With no TV deal currently existing in the third division, and the paltry amounts of cash which currently circulate through the part-time league, surviving in this division requires extremely low-level overheads – small stadium, minimal merchandising and operations on a near-amateur scale. These are levels Rangers cannot reduce to given their current size, such as the self-explanatory 50,000-seater stadium that is Ibrox.

This place does not run on peanuts.

So it was with massive relief that news emerged of talks regarding a TV deal. After the grave concerns that Rangers were in serious risk of going under, broadcasting rights are now being sought by SFL chairmen which will cover the majority of Rangers’ matches – around 25 is the number currently being posited. IMG, the marketing and image rights’ giant, is working on a deal which will see those critical funds arrive through broadcasting rights, an agreement which, currently, will show, presumably, a game a week, with the marquee selling point being Rangers matches.

Financial figures are as of yet unknown, naturally, given nothing has been agreed, but the sheer fact that Rangers’ finances are almost certainly going to be bailed out thanks to a deal of this nature is a major boost to the club.
The SFL have a real carrot within their negotiating capabilities. The interest Rangers’ plight has generated globally cannot be overstated – indeed, it is not an unrealistic concept to suggest there will be more attention focused on the third division this season than the SPL. This enticing prospect gives IMG and the SFL real bartering power, and could not only enable the merciful survival of Rangers, but would endow the clubs in the SFL with more cash than they could ever have dreamed of.
There is no denying that while the outcome of being in the bottom division is not the ideal solution for Rangers, it is the best thing to ever occur to the SFL. IMG and the SFL have pretty much the lay of the land at their disposal, and have an array of potential broadcasters to choose from. ESPN, BBC, ITV, Premier Sports, Eurosport – any of these could well be covering the bottom flight next season. There is even an ironic possibility a new, separate deal with Sky could be hammered out. One which focuses purely on the lower leagues.

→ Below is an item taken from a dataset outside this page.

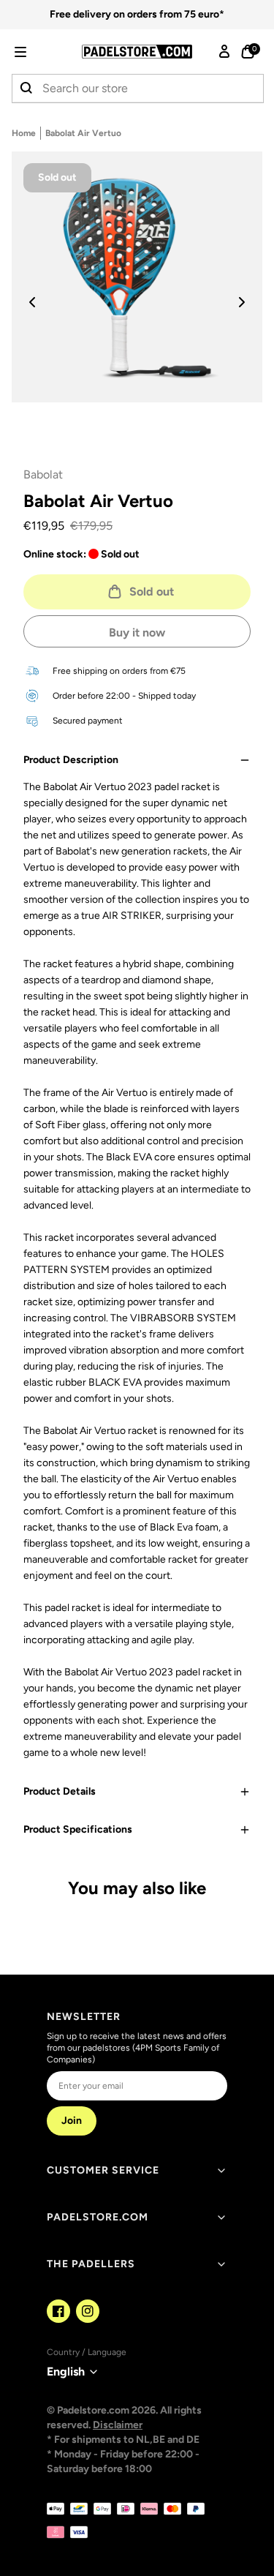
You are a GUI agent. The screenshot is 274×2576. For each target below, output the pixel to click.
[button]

Might still be watching our games on this network next season.

The further irony about all this is poor old Neil Doncaster and his SPL directors have to submit to a massive loss in revenue due to the renegotiation of their Sky/ESPN deal in light of the loss of Rangers. Currently worth £110M, the deal could be massively cut to a third less – rumours of a £40M offer have even been suggested, one described as ‘generous’ by insiders. So while the SFL may end up completely flourishing thanks to Rangers’ entry there, the league they have departed from really will go into financial meltdown.

Of course, this is not forgetting that SFA membership is yet to be agreed, something which is effectively dependent on accepting the illegal transfer embargo and other potential sanctions including stripping league titles. So while the recent news has been cause for celebration, the club is not out the woods yet.
Let us hope the trees soon disappear and we can get back to playing football.